Potential suitors include Microsoft (NASDAQ: MSFT), Apple, Facebook (NASDAQ: FB) and Uber. But the big three German auto manufacturers – including Volkswagen, BMW (OTC: BAMXY) and Daimler AG (OTC: DDAIF) – are also interested in acquiring a majority stake.
If they could get their hands on Here they could potentially fend off competing connectivity services from large U.S. tech companies, while also helping to cement access to important technology to help develop autonomous vehicles.
Investor Road Map
Investors can easily purchase the stocks of automobile manufacturers to play this trend. But it’s hard to pick a potential “winner” from this group, given that they’re all producing some version of the connected car. Nokia is another option. But there is a lot more to this business then Here, so that’s not a very targeted play.
I think a better option is to go with select semiconductor stocks. At the very core of every smart automobile – whether it features advanced driver assistance systems (ADAS), simple back-up cameras, advanced sensors and radar, or the most advanced infotainment module money can buy – lies a complex array of advanced semiconductors. And that’s never going to change.
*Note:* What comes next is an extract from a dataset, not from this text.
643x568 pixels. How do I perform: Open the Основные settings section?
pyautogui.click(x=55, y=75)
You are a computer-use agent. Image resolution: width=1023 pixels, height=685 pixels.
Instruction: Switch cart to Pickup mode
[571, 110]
Over 60 companies supply the $30 billion automotive semiconductor market with chips, but the top six hold a concentration of 50% market share.
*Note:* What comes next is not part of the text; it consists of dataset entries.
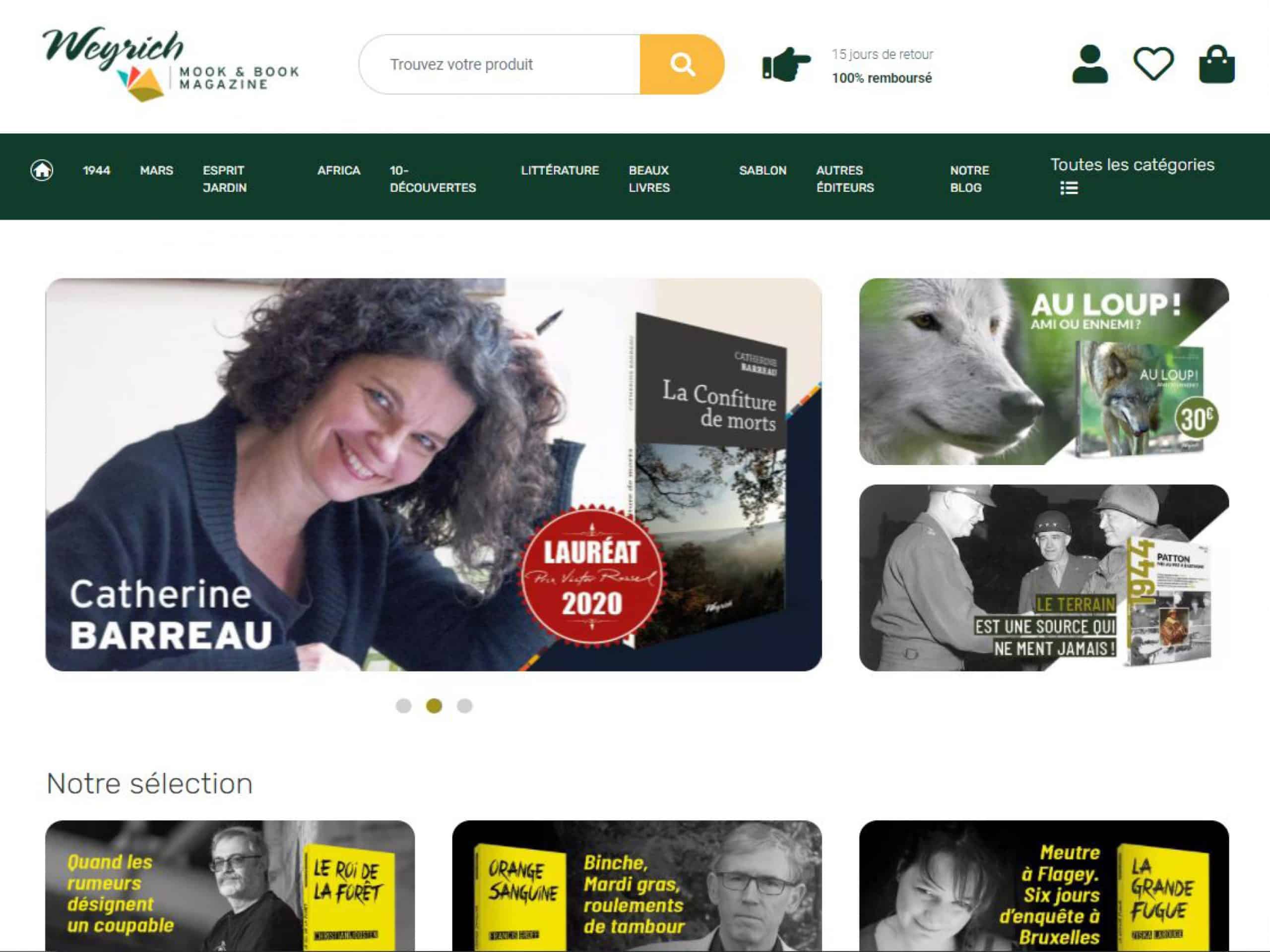The image size is (1270, 952).
Task: Open the Littérature menu item
Action: pos(560,171)
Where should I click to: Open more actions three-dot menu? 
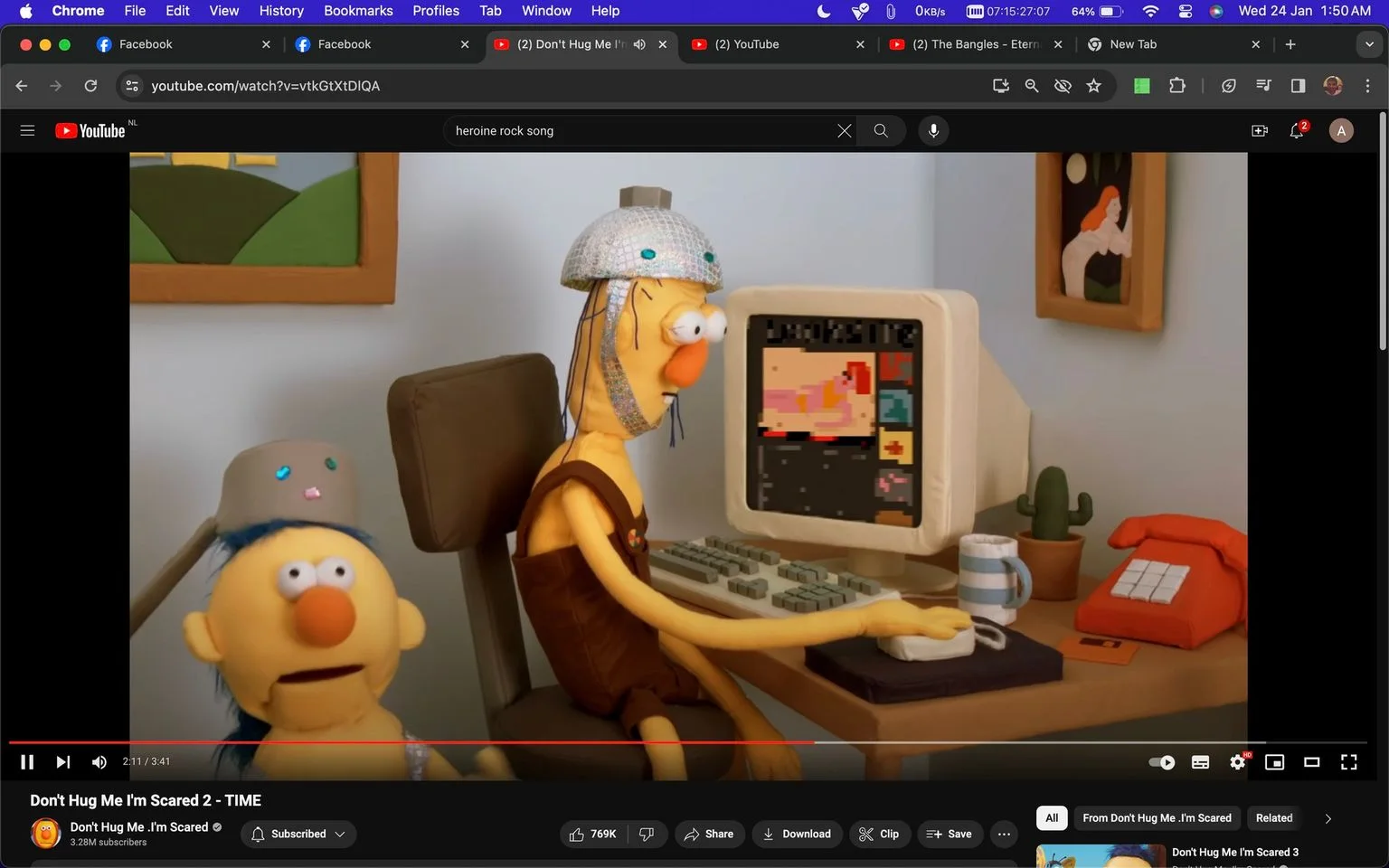click(1004, 834)
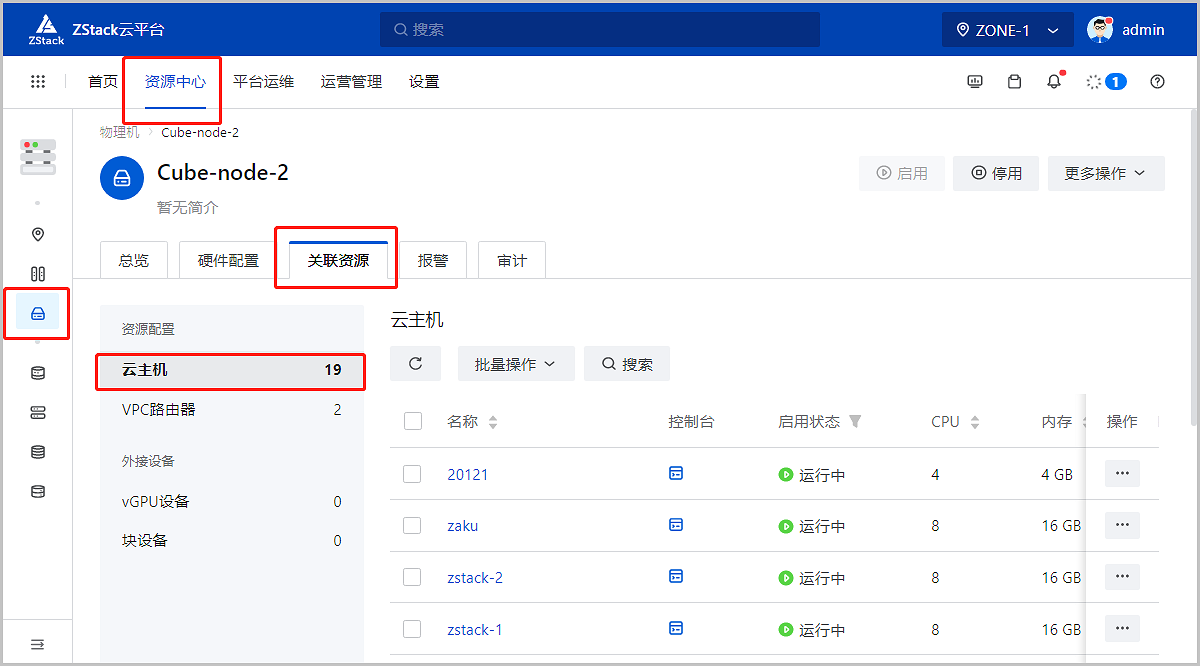This screenshot has width=1200, height=666.
Task: Check the box next to zstack-1
Action: 412,629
Many of these stocks have been strong performers over the last couple of years, and the long-term trend is to only incorporate more technology in automobiles. For that simple reason, the chip stocks are a good place to start. If you’re interested in learning about my favorite chip stock you can find out more here.
Another good option that is fairly specific to infotainment is Harman International (NYSE: HAR). You’ve likely heard of this company, or at least its well-known brands which include Infinity, JBL, Lexicon, AKG, Harman Kardon and Mark Levinson.
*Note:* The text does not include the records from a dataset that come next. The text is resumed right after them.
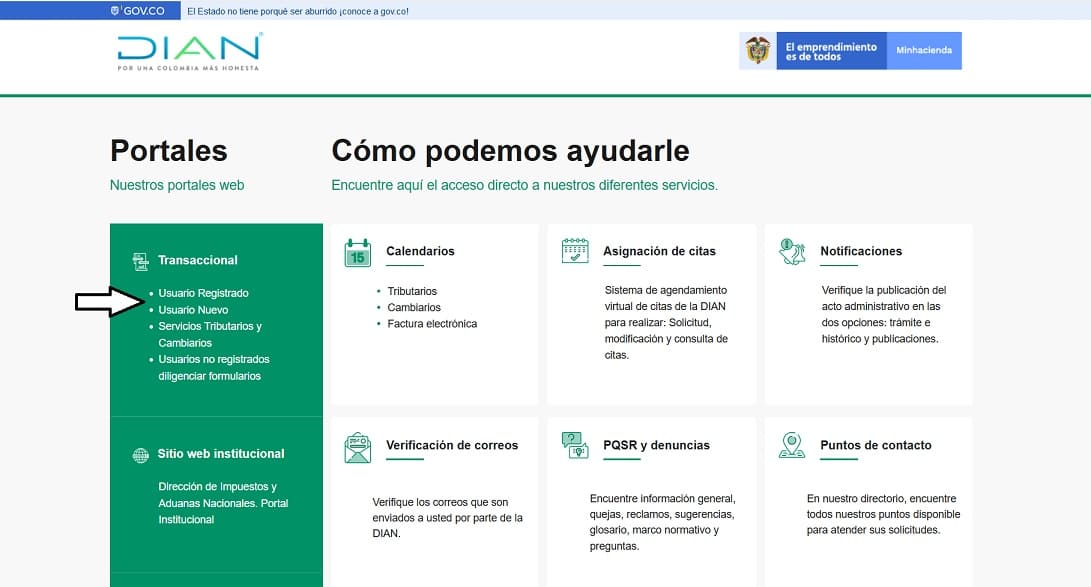Click the PQSR y denuncias icon
This screenshot has height=587, width=1091.
(575, 445)
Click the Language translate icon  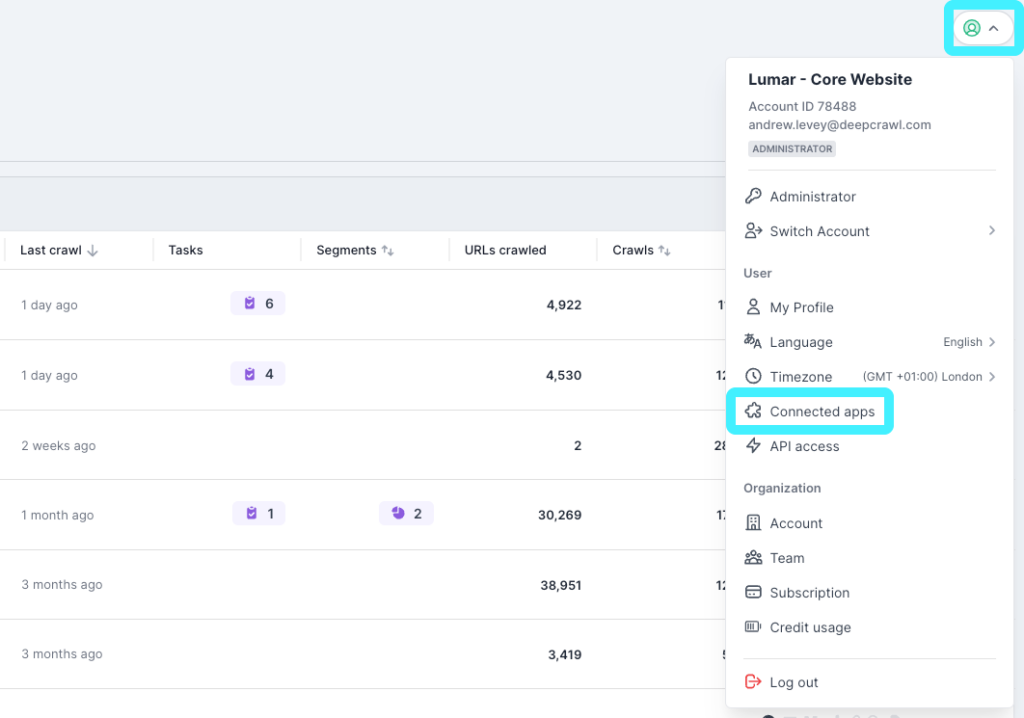click(x=753, y=342)
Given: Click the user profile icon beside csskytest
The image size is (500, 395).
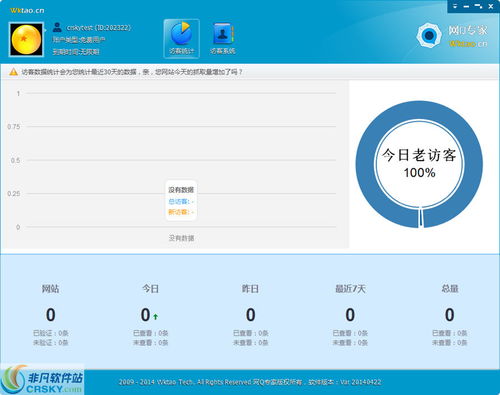Looking at the screenshot, I should tap(57, 27).
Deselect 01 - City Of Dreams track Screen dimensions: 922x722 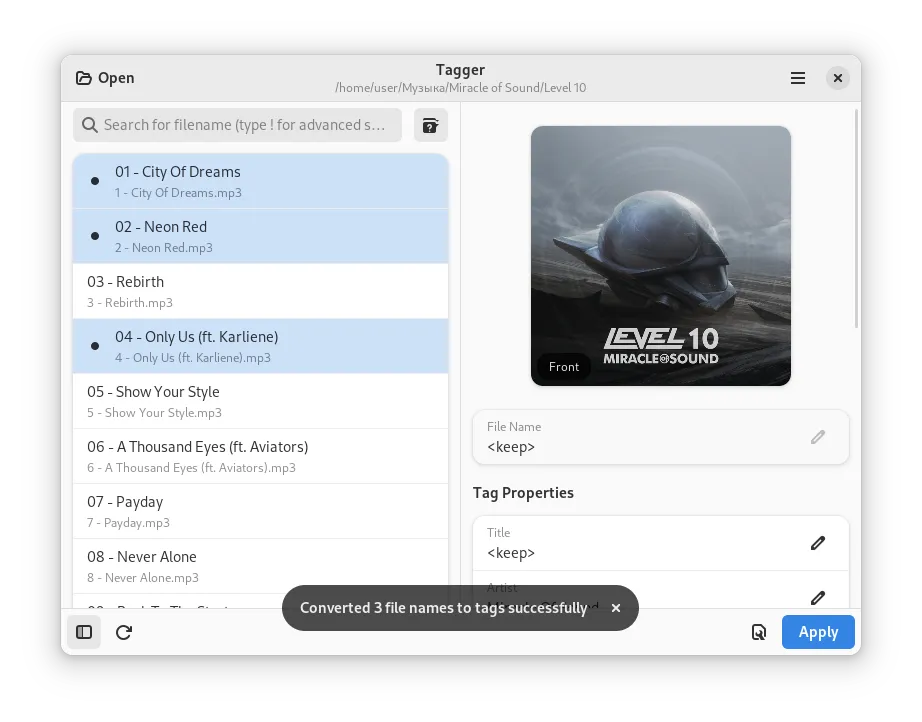click(x=260, y=181)

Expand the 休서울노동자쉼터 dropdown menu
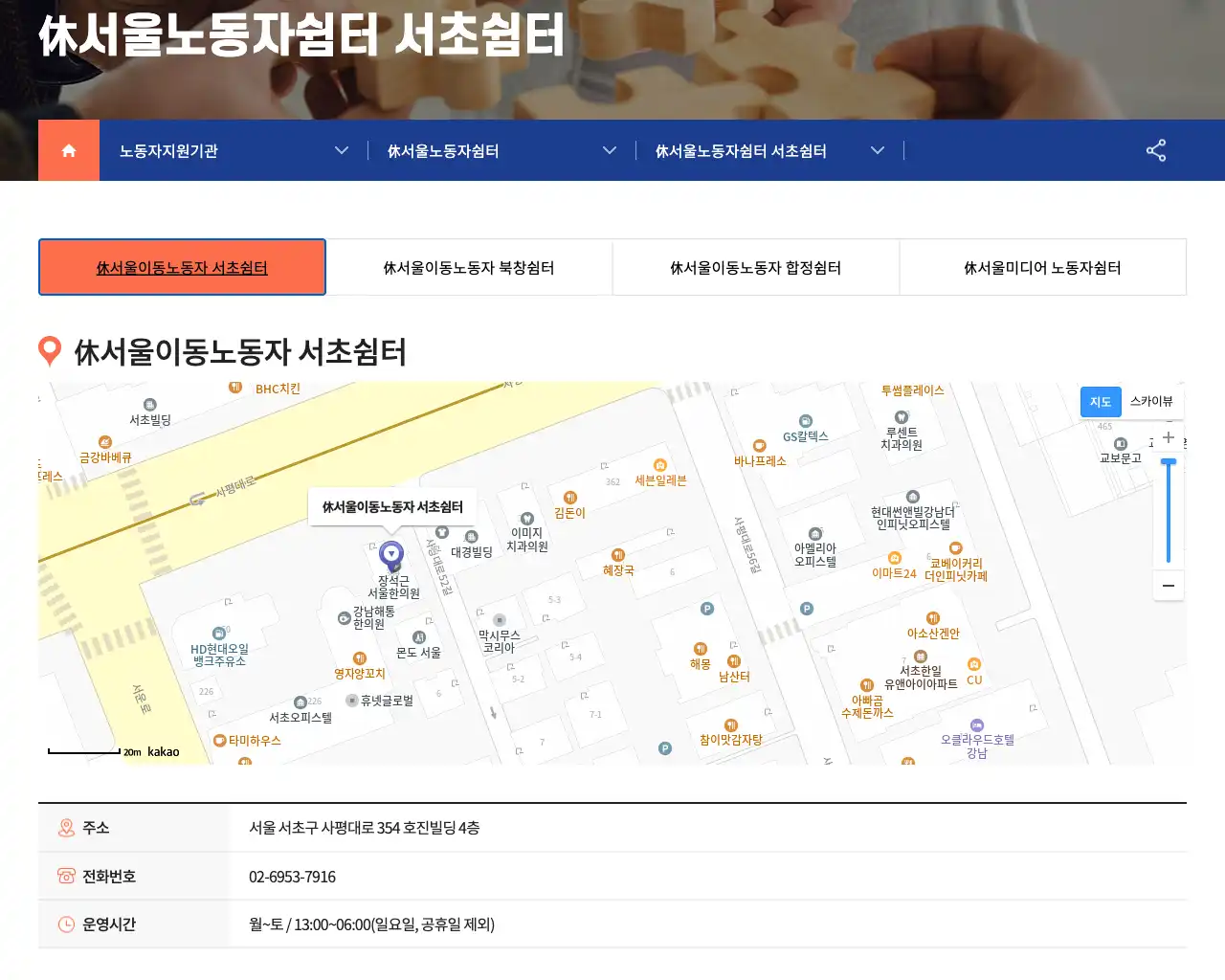(610, 150)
Harman is doing the right things at the right time, and it’s paying off. The company has become the key player to connect new technology developers and auto manufacturers. As CEO Dinesh Paliwal has said, Harman is the bridge between Silicon Valley and the automakers.
It’s not that easy to become the go-to audio device maker for a large car company. But Harman has done just that, in large part because of the popularity of its Infotainment business, which features dash consuls with integrated entertainment, navigation and communication technologies.
As I said before, it’s not just about audio anymore. Access to maps, social media, restaurant reviews, security, safety services and video entertainment are just a few additional features that customers are coming to expect while in their cars.
Harman has pulled back from its 52-week high of $149 and now trades around $120. Based on consensus estimates it is fairly reasonably priced with the forward price-earnings ratio sitting at 17.5. That factors in average annual revenue growth of 14% over the next two years, and average earnings per share growth of 24%. You’ll also earn a modest 1% dividend yield with the stock.
With demand for automobiles running strong in this extended upgrade cycle, manufacturers are pushing the limits to bring connectivity into the one place beyond the home where there is always a captive audience.
And I believe there remains many, many years of growth for the right semiconductor and infotainment stocks, especially given the warm reception with which many consumers have greeted the technologies thus far.
Have a great Fourth of July holiday, wherever you will be.